These ready-made solutions are provided in the form of cultural patterns relating to the ideology, role definitions, and socialization procedures of the society in which we live.

These cultural patterns are transmitted to individuals through social institutions such as family, educational institutions, religious institutions, social classes, languages, parents’ attitudes, behavior, and reading.

As a result, the cultural patterns that consumers learn to influence their ideas and values, the roles they play, how they carry those roles out, and how their needs and desires are handled.

E. B. Taylor defined culture as that complex whole, including knowledge, belief, art, law, morals, customs, and any other capabilities and habits acquired by man as a member of society.

Culture is thus composed of common habits and patterns of living of people in daily activities and common interests in entertainment, sports, news, and even advertising.

Culture is a comprehensive concept that includes almost everything that influences an individual’s thought processes and behaviors. Culture does not include inherited responses and predispositions.

Rather it is acquired. One more thing should also be borne in mind about culture. That is, in modern complex societies, culture seldom provides detailed prescriptions for appropriate behavior. Rather, it supplies boundaries within which most individuals think and act.

You should also keep in mind that the nature of cultural influences is such that we are seldom aware of them. An individual behaves, thinks, and feels like other members of the same culture because it seems natural.

The concept of culture has been debated in anthropological literature for at least two centuries and has acquired almost as many definitions as those trying to define it.

According to Singer, recent definitions of culture have grown progressively more formal and abstract. Culture has often been loosely defined as a behavior observed through social relations and material artifacts.

Although these may provide some raw data for a construct of culture, they are not, in themselves, the constituents of culture. In a deeper anthropological sense, culture includes patterns, norms, rules, and standards that find expression in behavior, social relations, and artifacts.

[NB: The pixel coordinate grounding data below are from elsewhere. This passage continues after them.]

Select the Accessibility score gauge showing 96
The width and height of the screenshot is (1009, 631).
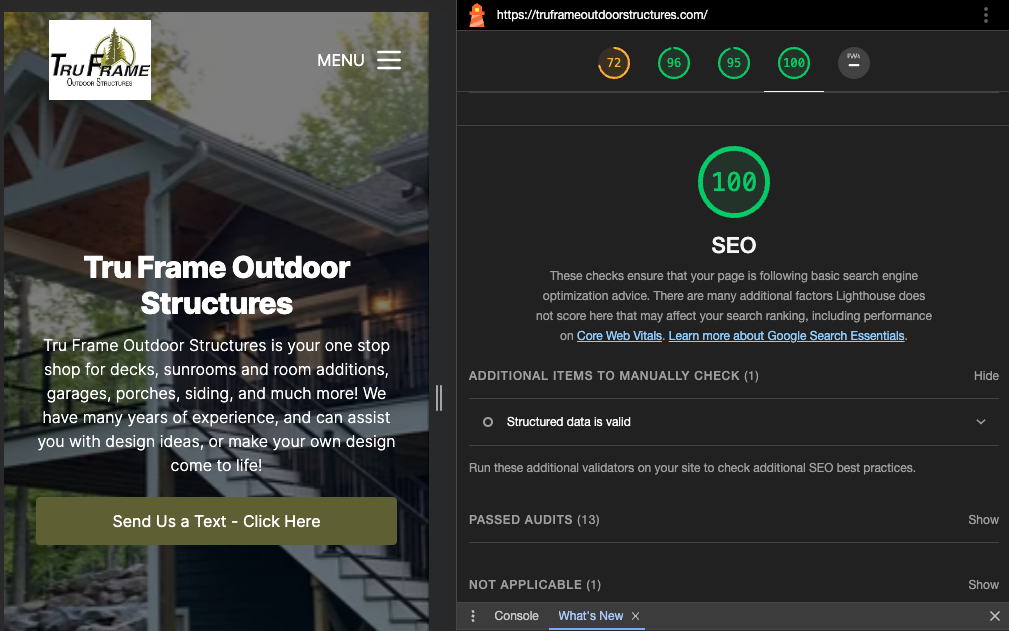point(673,62)
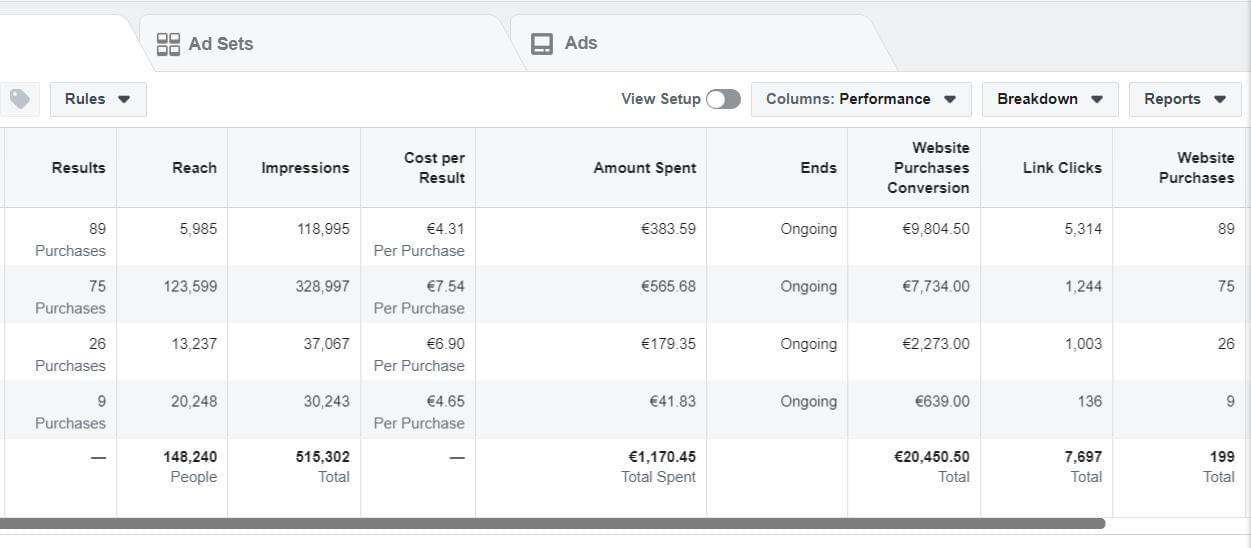Open the Rules dropdown
The image size is (1251, 548).
coord(98,99)
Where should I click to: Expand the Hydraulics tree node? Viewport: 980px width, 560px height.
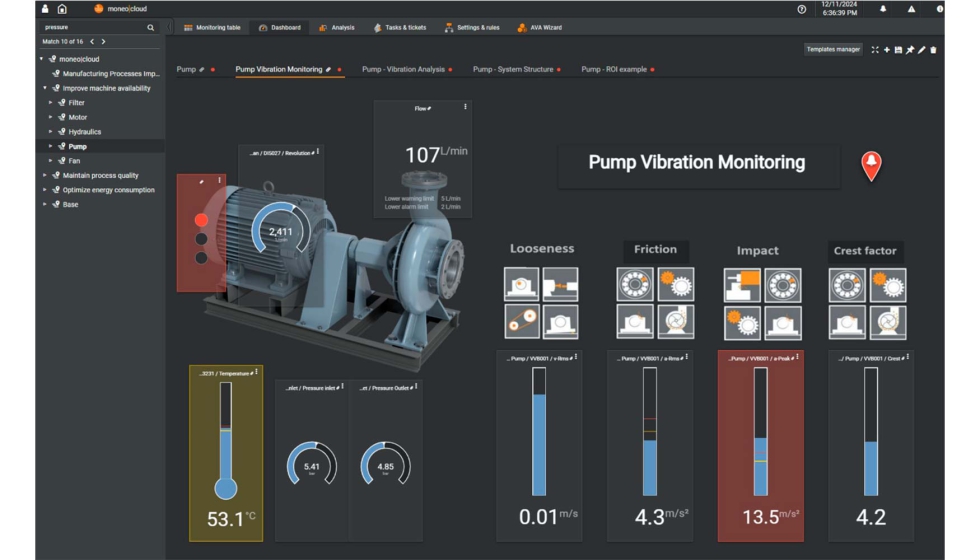[x=51, y=132]
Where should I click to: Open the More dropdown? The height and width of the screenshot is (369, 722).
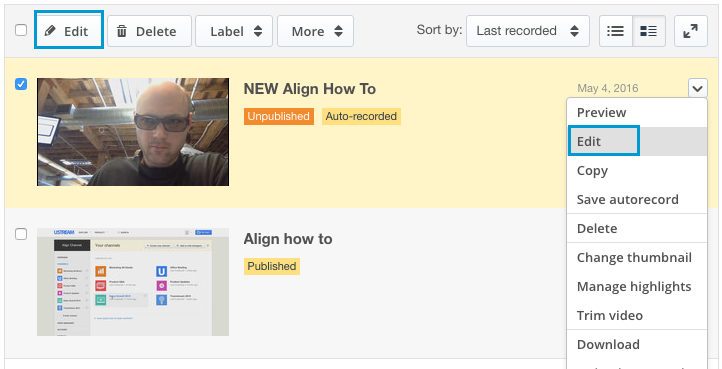coord(315,31)
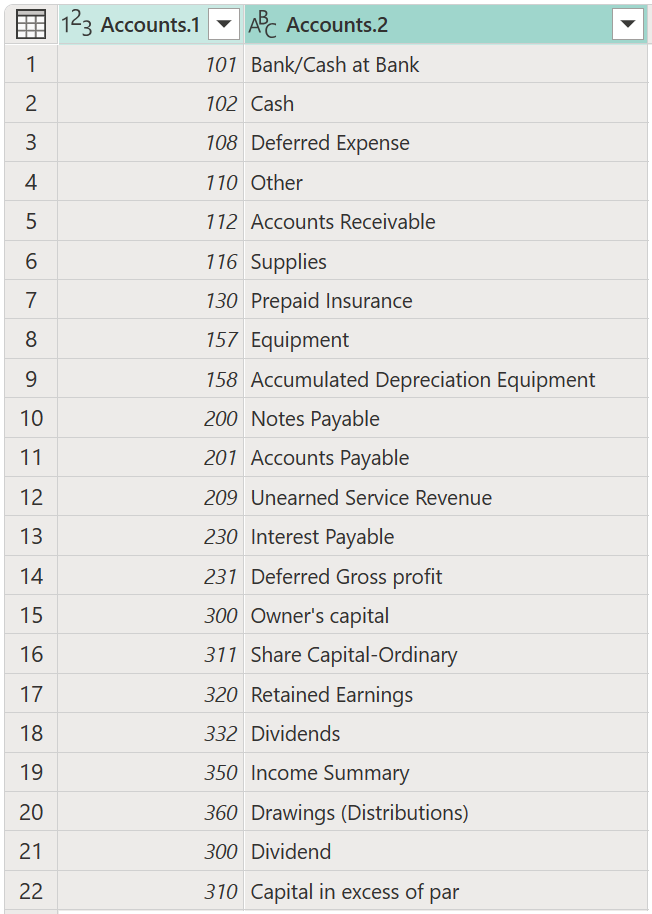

These are the constituents of culture. Singer’s definition revealed this development: ‘Culture consists of patterns, explicit and implicit, of and for behavior, acquired and transmitted by symbols, constituting the distinctive achievement of human groups including their embodiments in artifacts.

The essential core of culture consists of traditional (i.e., historically derived and selected) ideas, especially their attached values. Thus, according to the above definition, culture is the conditioning elements of behavior and its products.

Referring to Ralph Linton, Berkman, and Gilson, in their book ‘Consumer Behavior – Concepts and Strategies,’ defined culture as ‘patterns of learned behavior held in common and transmitted by the members of any given society.’

Thus, culture consists of a society’s behaviors, which are well-established and accepted by the members of that society. The majority follow these patterns.

For example, most South-Asian women wear ‘sharee,’ and it is an established behavior pattern in this culture. There are exceptions to this pattern as well.

For example, some women may wear T-shirts and trousers, but this will not be considered a pattern since it is not found in the majority’s behavior. Let us now explain this definition at some length.

Definition of Culture

Culture has been defined in some ways, but most simply, as the learned and shared behavior of a community of interacting human beings.

According to British anthropologist Edward Taylor, “Culture is that complex whole which includes knowledge, belief, art, morals, law, custom and any other capabilities and habits acquired by man as. a member of society”.

According to Phatak, Bhagat, and Kashlak, “Culture is a concept that has been used in several social science disciplines to explain variations in human thought processes in different parts of the world.”         ‘

According to J.P. Lederach, “Culture is the shared knowledge and schemes created by a set of people for perceiving, interpreting, expressing, and responding to the social realities around them.”

According to R. Linton, “A culture is a configuration of learned behaviors and results of behavior whose component elements are shared and transmitted by the members of a particular society.”

According to G. Hofstede, “Culture is the collective programming of the mind which distinguishes the members of one category of people from another.”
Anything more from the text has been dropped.